* Begin PROVIDED PASSAGE *

RL - The reasons you quit DJing are fairly well documented but I still feel your 20 years out of the game remain shrouded in mystery. I know you released the ‘UK Electro’ album with Street Sounds in 1984 and managed the Ruthless Rap Assassins until 1992 but there is still a gap in the fossil record Greg. What the hell happened in the 90s?
GW - John Robb wrote a book 'The Nineties: What the F**k Was That All About?', the title of which pretty much sums up my own feelings towards the decade. It started off great with the Rap Assassins gaining a lot of kudus, but that, unfortunately, didn't translate into units sold over the counter and, when the sales of the second album failed to build on the first, EMI pulled the plug (although it obviously didn't help that Kermit had become a junkie by this point).
For the next couple of years I was kept busy with Mind Body & Soul (MBS), which had all stemmed from what was originally intended as just a one-off 12" - a dance version of the psychedelic classic 'White Rabbit' by The Jefferson Airplane, which I recorded in 1989 when we'd finished working on the 1st Rap Assassins album with a day still to spare. The track was picked up on by a number of DJ's, most notably Andrew Weatherall, Boy George and John Peel, which led us to develop the project further, recording a few more twelves. It ended up becoming a songwriting vehicle for Tracey (my then partner, now wife), and we ended up getting a deal with Polydor. However, no sooner had we signed, there was a big change around at the top levels of the company, leading to a 'night of the long knives', where the old was swept out and the new moved in. We were victims of circumstance, our A&R man (Feargal Sharkey, as it happens) was one of those culled, although not immediately – it was a slow death, with them ultimately making his position untenable, forcing his resignation. Following Feargal out of the door were the acts he'd signed, so that turned out to be that for MBS.
The period that followed was the most difficult time. It was 1994 and the music business had well and truly worn me down. I pretty much lost my mojo for a while, becoming increasingly detached and even questioning whether I wanted to be involved in music again. I was just a bit punch drunk by the disappointment of not being able to make a success of either the Rap Assassins or MBS – you can receive all the acclaim in the world, but once the money runs out you're knackered. I felt like a broken to pieces Humpty Dumpty, having fallen off the wall with no idea how to, or even if I was going to be able to, put myself back together. It was all pretty bleak and negative for a while, but I eventually began to tentatively re-connect to my musical path – I wrote about this next stage in the 'Monastic Mix' blog post:
Was there a defining moment or a single event that left you absolutely clear you would start playing again? I know hearing Chicken Lips and Metro Area productions left a big impression on you. Did the emergence of a modern electro funk sound trigger your return?
I don't think there was any single eureka moment. The possibility of returning as a DJ had been there for many years, I was always being asked 'why did you pack it all in?' People were forever commenting on my dire fanatical situation by suggesting I could have made a fortune had I not retired, which was hardly the most comforting thing I needed to hear. The fact of the matter was that I didn't want to specialize in just the one strand of dance music, as was, and remains the case, with the majority of DJ's, but be able to mix up the styles and tempos. The Monastery was a reaction to what was going on in the clubs on Merseyside at the time, which had largely settled into, to my mind, a four to the floor rut. I wanted to play music of different denominations within the context of the same night, but I was continually told that this was no longer the way things worked. I felt older in the 90's than I did a decade on, for I no longer understood what was happening – I was completely out of touch.

* End PROVIDED PASSAGE *

### GIVEN EXERCISE
Carry on the interview about quitting and returning to DJing, starting right after its last sentence.

* Begin DATASET EXTRACT *

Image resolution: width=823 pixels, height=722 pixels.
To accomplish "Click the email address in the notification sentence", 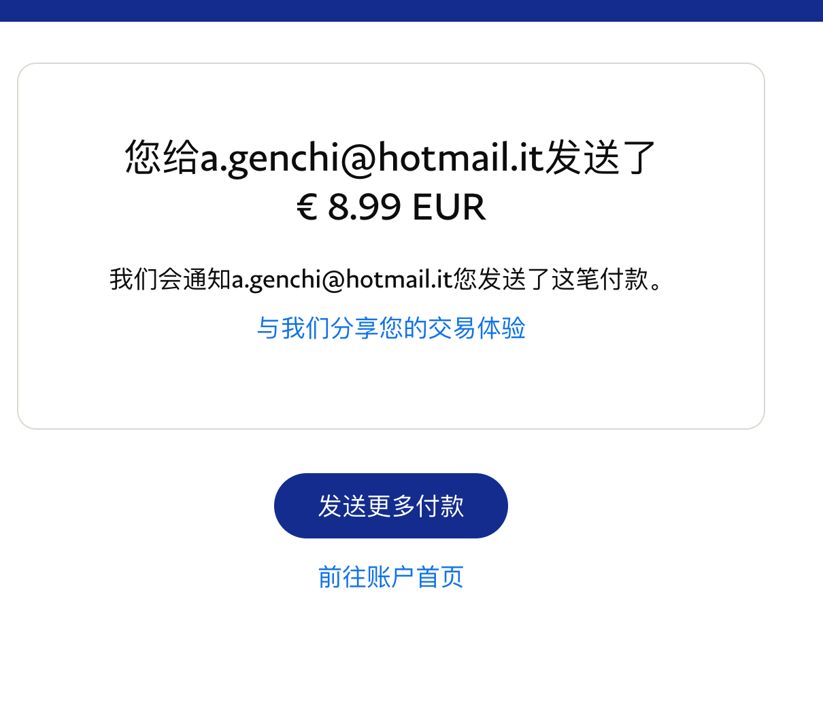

* End DATASET EXTRACT *

### RESULT OF THE EXERCISE
It was after this point that I finally began to confront my technophobia and drag myself kicking and screaming into the 21st century. The idea of having to learn to use computers had horrified me and, as with the mobile phone, I'd resisted for as long as possible. When I finally got my own computer and was able to embark on an internet voyage of discovery, I began to tune in to where all the pockets of underground dance culture that interested me were hiding away, as each had its associated forum/s – Electro Empire, Disco Music.com, Deep House Page, DJ History and Electriks became regular-stop offs.
The artists you mention, as well as the other contemporary acts I featured on my comeback night (Crazy Penis, Diplomat and DMX Krew, who were mashed up with Raw Silk) were really important with regards to stating my intention. I was very conscientious about how I needed to avoid being viewed in a purely nostalgic context, as there was no shelf life in this - it was all about the balance between past and present, and I'd recognized this from the off. I'd made DJ appearances at various points during my 'retirement', but these were just one–offs, and, apart from The Monastery, centered solely on what I used to play back in the day, especially the Electro era. This was something completely different, for I was making a leap of faith in daring to hope that I might find acceptance, once again, as a professional DJ – somebody who does the job for a living, not a hobby. Furthermore, this had to be done on own terms - I could never just do it for financial gain, for that would have felt like I was prostituting myself. Up until then I'd had no inclination to return in anything more than an irregular capacity, so nobody was more surprised than me by the way this all worked out.
Forgive me if I geek out a fair bit here but I am a little DJ gear obsessed.
I am still amazed when I listen back to your original 1983 mixes at how you could put records together seamlessly that were not made on computers and therefore quantized tightly. Even if there were drum machines involved they were often quite loose on the timing. You employed different DJ techniques such as cutting between records but there are still mixes where you beat match and they hold tight. Was this simply a case of riding the pitch control well or did you use editing to make the blends on DJ mixes for radio?
I don't hear them as seamless at all. To my ears the stitching is often a bit frayed around the edges. That said, whilst the flesh, so to speak, was weak, the spirit was willing, so there's a boldness to these mixes that perhaps forgives what I hear as the messier parts.
Beat matching was more difficult back then, for the reasons you mention, and also because a lot of 12" versions were finished off with manual edits that, although unnoticed by the ears, weren't perfectly precise. Once a few of these had passed by, the tracks would drift out, so you couldn't trust them to run for more than a few bars without having to manually nudge them in (touching the record rather than using the pitch control). Chop mixing, or cutting directly from one record to the next, was much more prevalent back then. Beat matching later became the be all and end all, and many DJ's forgot, or never got to learn in the first place, how effective and dynamic a straight chop could be.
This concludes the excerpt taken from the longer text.